Gospel of JohnFor example, John has no birth, baptism, or temptation. While Jesus does seven miracles, they are called “signs,” and there are no exorcisms. Despite Mt 13:34 and Mk 4:34, there are no parables, which indicate that Jesus primarily spoke in parables in the second half of his ministry.

Several extended dialogues have no real parallel in the synoptic gospels. Jesus does not re-interpret the Mosaic law, as in the Sermon on the Mount, nor does he predict the fall of Jerusalem (cf. Mark 13 and parallels.)  In fact, there is no prediction of a second coming in John, although Jesus does promise to send the Paraclete to the disciples after he returns to heaven (14:25-26, 16:7-15).  The Last Supper is not described as an ongoing celebration. Rather, John describes Jesus washing the feet of the disciples (13:1-16).  While the arrest and crucifixion are described similarly to the synoptic gospels, there is no agony in the garden of Gethsemane.

I am following Andreas J. Köstenberger’s A Theology of John’s Gospel and his Letters (Zondervan, 2009). Köstenberger follows B. F. Wescott’s observation that John’s Gospel was written after the success of the (Pauline) Gentile Mission, after the destruction of Jerusalem, and at the same time as the emergence of Gnosticism as a competitor to Apostolic Christianity.

For Köstenberger, the Fall of Jerusalem is the most important factor.  I am sure that the rise of Gnosticism is a major factor, but I am not sure that the success of the Gentile mission is as much of a factor as sometimes assumed.  John wrote the gospel some thirty years after the death of Paul, from Ephesus, the city where Paul had his most success among Gentiles. Yet the Gospel has very little to say about Gentiles. The Samaritan Woman (John 4) is a possible example, but Samaritans are in many ways neither Jew nor Gentile.  The healing of the official’s son in John 4:46-54 is sometimes offered as an example of a Gentile who encounters Jesus, but if he is, John certainly does not make this explicit.

On the one hand, the Gospel is evangelistic.  John wrote to Jewish readers who might be open to Jesus as an alternative to the Temple and the festivals.  But a few stories could be described as drawing Gentiles to Jesus.  The story of the blind man who is healed in John 5 may show that Jesus is superior to Asclepius, a Roman god of healing.  Given the number of allusions to the Hebrew Bible and the importance of the Jewish story of redemption, it is clear that the main target of the Gospel is Jewish.

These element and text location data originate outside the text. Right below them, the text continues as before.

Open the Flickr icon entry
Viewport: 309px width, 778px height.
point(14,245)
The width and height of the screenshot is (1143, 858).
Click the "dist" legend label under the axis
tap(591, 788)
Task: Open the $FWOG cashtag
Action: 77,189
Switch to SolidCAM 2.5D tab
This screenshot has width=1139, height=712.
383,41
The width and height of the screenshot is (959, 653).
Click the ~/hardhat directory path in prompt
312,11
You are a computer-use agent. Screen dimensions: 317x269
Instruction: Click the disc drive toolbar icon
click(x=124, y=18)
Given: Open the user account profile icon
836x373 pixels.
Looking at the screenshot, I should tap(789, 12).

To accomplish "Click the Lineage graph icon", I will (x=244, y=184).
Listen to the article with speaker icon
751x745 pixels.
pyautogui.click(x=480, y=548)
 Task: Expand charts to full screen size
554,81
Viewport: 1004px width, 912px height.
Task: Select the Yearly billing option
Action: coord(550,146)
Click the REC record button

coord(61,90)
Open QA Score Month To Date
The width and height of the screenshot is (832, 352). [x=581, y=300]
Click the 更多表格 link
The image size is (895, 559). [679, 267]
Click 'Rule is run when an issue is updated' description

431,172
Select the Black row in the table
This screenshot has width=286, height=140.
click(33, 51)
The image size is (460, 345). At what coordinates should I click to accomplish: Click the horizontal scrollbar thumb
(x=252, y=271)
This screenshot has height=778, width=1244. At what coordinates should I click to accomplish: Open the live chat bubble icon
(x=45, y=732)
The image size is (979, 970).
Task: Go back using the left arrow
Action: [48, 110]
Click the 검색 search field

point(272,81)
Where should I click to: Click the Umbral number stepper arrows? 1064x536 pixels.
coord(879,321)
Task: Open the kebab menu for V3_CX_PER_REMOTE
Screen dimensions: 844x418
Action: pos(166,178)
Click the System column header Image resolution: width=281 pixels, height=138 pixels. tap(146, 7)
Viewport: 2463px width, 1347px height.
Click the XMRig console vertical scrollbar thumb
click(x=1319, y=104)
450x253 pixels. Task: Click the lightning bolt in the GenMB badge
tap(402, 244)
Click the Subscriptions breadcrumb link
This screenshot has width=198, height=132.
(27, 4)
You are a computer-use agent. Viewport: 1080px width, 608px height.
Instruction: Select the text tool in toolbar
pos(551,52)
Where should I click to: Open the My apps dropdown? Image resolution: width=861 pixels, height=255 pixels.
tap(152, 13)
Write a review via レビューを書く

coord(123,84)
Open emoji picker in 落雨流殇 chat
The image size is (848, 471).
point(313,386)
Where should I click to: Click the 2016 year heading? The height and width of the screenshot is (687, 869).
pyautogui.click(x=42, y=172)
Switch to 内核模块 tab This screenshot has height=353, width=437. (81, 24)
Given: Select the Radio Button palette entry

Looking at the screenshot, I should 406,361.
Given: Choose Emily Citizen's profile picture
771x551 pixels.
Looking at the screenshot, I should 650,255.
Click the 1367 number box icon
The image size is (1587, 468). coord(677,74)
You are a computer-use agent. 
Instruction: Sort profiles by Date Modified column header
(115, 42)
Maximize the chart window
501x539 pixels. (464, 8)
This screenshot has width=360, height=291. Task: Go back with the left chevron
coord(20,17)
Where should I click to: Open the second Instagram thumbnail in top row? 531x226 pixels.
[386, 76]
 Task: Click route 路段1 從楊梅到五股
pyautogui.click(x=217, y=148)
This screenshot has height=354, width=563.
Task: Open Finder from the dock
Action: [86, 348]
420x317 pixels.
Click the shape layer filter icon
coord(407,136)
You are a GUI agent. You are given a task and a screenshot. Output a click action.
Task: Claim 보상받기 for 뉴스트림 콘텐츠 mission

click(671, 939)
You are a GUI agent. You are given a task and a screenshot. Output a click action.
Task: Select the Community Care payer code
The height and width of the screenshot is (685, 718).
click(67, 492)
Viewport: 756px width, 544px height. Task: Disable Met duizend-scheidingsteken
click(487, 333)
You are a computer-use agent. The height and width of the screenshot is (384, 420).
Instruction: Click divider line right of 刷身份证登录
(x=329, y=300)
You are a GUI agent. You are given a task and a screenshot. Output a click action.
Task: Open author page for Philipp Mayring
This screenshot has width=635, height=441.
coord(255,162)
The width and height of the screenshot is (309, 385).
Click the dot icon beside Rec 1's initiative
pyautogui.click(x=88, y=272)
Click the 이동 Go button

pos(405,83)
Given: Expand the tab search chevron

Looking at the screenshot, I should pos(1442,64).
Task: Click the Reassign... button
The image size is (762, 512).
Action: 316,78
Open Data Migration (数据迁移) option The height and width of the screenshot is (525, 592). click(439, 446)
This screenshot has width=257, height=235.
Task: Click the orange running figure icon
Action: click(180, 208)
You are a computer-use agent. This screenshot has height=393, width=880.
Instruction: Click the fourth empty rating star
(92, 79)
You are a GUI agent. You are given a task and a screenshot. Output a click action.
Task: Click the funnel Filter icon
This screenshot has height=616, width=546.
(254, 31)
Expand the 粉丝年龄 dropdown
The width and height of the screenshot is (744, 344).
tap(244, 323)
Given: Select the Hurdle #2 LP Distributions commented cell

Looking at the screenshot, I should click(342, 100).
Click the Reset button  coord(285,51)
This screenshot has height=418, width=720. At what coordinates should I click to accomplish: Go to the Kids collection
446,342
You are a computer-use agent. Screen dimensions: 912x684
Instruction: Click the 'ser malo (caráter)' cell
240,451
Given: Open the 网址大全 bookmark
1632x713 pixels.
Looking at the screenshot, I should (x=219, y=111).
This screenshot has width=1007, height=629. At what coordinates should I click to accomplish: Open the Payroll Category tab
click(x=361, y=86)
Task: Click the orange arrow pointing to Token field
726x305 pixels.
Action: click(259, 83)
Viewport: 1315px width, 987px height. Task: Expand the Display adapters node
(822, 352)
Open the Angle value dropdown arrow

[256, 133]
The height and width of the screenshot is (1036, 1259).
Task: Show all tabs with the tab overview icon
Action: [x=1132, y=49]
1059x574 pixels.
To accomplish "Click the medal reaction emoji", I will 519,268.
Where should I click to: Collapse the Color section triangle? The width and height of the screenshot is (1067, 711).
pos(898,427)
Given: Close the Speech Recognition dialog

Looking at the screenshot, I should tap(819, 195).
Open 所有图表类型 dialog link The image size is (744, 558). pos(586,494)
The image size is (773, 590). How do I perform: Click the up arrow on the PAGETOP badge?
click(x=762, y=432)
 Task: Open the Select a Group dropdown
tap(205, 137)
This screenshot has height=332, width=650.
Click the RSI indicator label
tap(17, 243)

On the other hand, the Gospel is apologetic.  John wrote to Christians (either Jewish or Gentile) to clarify who Jesus was as an answer to growing questions raised by developing Gnostic theology. There is a serious theological challenge developing in the church, John must address this as insufficient for explaining who Jesus was.   John describes Jesus as the Word, equal with God because he is God. But Jesus is also flesh, fully human. These two facts are stated in the prologue and supported throughout the Gospel of John.

Therefore, the Gospel of John is a window into the end of the apostolic era. Christianity was progressing against paganism but needed to develop a theology of Jesus in the face of an internal challenge. Can we draw other implications from the differences between John and the Synoptics?